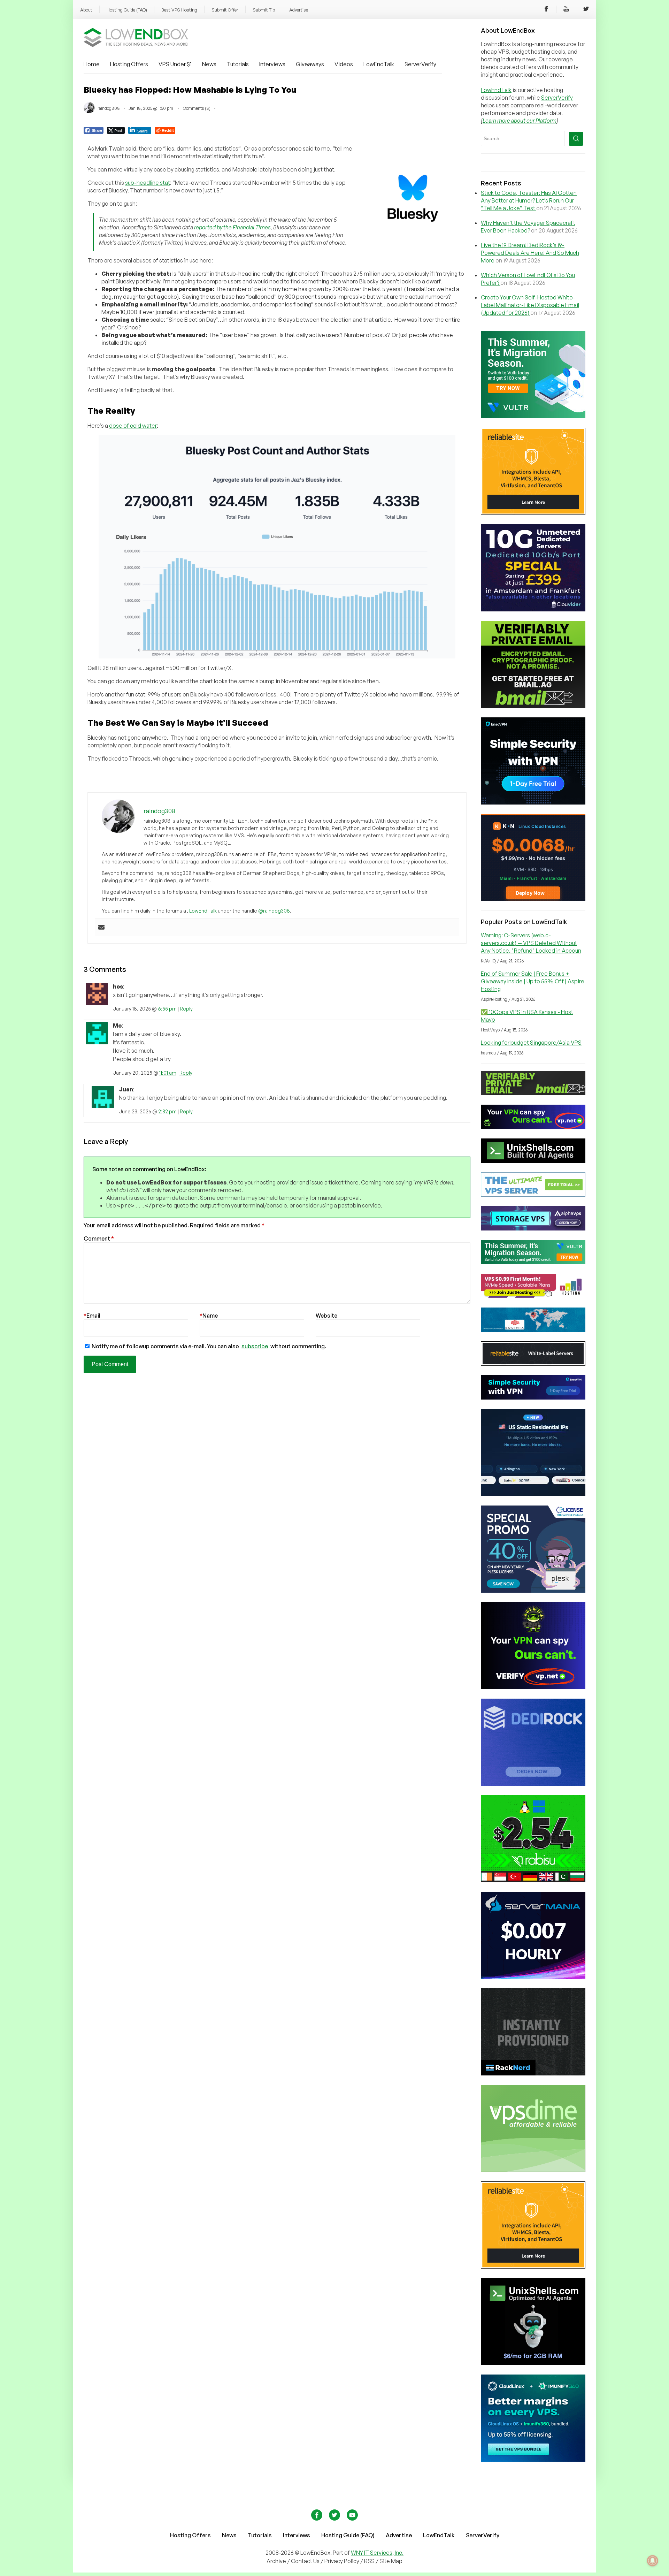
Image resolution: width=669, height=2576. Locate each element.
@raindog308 (274, 911)
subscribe (254, 1346)
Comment (99, 1238)
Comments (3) (196, 108)
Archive (276, 2561)
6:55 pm (167, 1009)
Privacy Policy (341, 2561)
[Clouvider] (533, 609)
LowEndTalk (378, 64)
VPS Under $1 (175, 64)
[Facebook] (546, 10)
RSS (370, 2561)
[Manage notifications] (652, 2560)
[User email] (101, 927)
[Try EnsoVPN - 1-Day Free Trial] (533, 802)
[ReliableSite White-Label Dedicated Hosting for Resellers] (533, 512)
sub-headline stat (147, 182)
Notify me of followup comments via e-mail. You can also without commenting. (208, 1346)
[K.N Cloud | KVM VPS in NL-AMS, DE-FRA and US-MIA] (533, 898)
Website (326, 1315)
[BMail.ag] (533, 705)
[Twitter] (586, 10)
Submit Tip (264, 10)
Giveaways (310, 64)
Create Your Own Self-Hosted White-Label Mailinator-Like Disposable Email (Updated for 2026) (530, 305)
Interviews (272, 64)
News (209, 64)
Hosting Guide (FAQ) (127, 10)
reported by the (232, 227)
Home (92, 64)
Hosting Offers (129, 64)
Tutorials (238, 64)
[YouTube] (566, 10)
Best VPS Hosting (179, 10)
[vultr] (533, 416)
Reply (186, 1009)
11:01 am (167, 1073)
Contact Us (306, 2561)
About (86, 10)
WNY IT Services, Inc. (377, 2552)
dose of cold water (133, 425)
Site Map (390, 2561)
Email (92, 1315)
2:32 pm (167, 1111)
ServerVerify (420, 64)
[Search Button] (576, 139)
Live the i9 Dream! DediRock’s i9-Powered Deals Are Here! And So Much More (530, 253)
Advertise (298, 10)
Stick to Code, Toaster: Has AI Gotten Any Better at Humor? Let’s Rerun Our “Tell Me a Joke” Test (529, 200)
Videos (343, 64)
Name (209, 1315)
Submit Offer (225, 10)
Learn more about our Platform (519, 120)
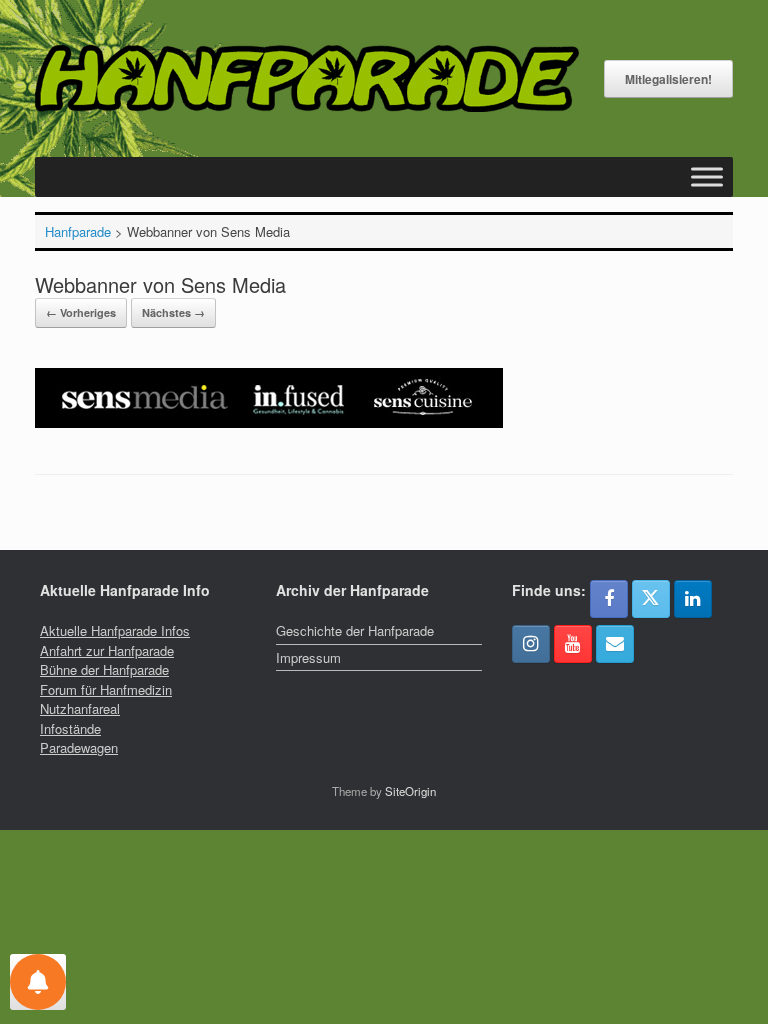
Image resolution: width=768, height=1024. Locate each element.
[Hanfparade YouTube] (573, 644)
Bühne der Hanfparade (104, 669)
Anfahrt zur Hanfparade (107, 650)
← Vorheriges (81, 312)
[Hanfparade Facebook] (609, 599)
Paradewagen (79, 747)
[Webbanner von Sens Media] (269, 422)
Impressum (308, 657)
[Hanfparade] (307, 78)
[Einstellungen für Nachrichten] (38, 982)
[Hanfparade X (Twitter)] (651, 599)
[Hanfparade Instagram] (531, 644)
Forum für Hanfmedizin (106, 689)
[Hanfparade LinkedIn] (693, 599)
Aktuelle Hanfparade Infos (115, 630)
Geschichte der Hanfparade (355, 630)
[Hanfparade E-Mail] (615, 644)
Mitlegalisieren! (668, 79)
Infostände (70, 728)
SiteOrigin (410, 791)
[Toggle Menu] (707, 177)
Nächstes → (173, 312)
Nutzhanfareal (80, 708)
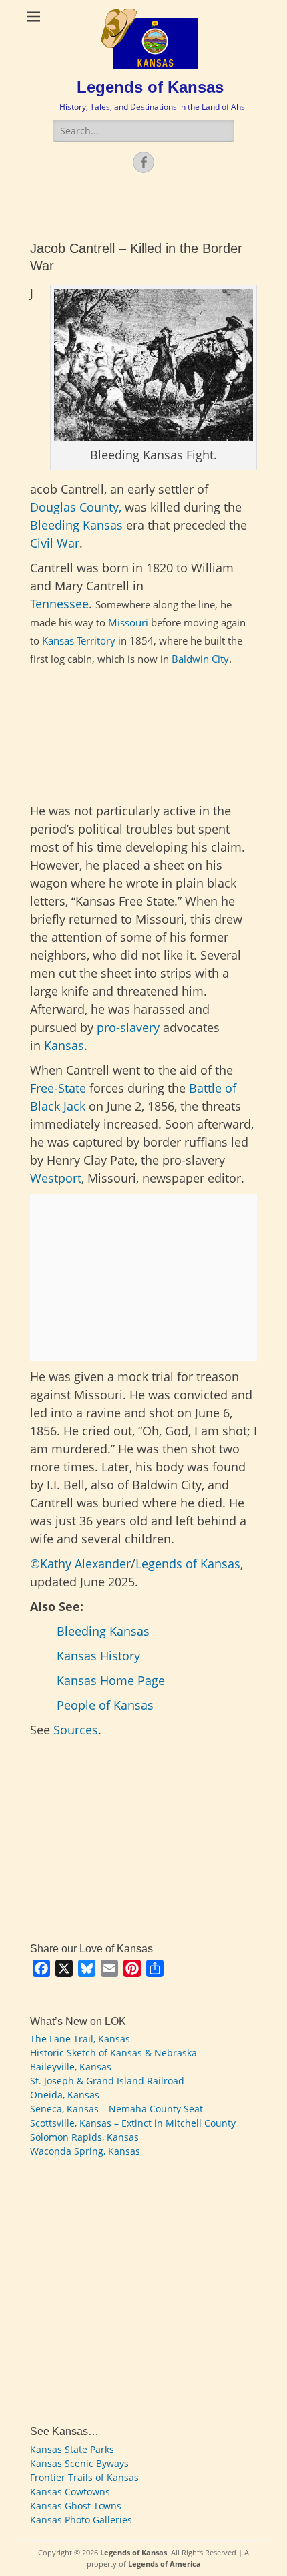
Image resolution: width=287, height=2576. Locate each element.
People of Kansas (105, 1705)
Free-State (58, 1088)
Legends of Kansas (150, 87)
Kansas (64, 1045)
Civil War (54, 543)
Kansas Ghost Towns (75, 2505)
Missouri (128, 622)
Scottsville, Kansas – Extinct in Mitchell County (133, 2123)
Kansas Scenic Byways (79, 2463)
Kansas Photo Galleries (81, 2519)
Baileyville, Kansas (70, 2066)
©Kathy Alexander (80, 1563)
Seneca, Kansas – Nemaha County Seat (116, 2108)
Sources (75, 1730)
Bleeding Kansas (76, 525)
****************************************
» **THE TASK**
Nothing should appear in the reply except the lines from the start of the listing above through the line with "sub-headline stat (147, 182)", repeated exactly and free of pictures.

» **SOLVED EXERCISE**
Image resolution: width=669, height=2576. Locate each element.
@raindog308 (274, 911)
subscribe (254, 1346)
Comment (99, 1238)
Comments (3) (196, 108)
Archive (276, 2561)
6:55 pm (167, 1009)
Privacy Policy (341, 2561)
[Clouvider] (533, 609)
LowEndTalk (378, 64)
VPS Under $1 (175, 64)
[Facebook] (546, 10)
RSS (370, 2561)
[Manage notifications] (652, 2560)
[User email] (101, 927)
[Try EnsoVPN - 1-Day Free Trial] (533, 802)
[ReliableSite White-Label Dedicated Hosting for Resellers] (533, 512)
sub-headline stat (147, 182)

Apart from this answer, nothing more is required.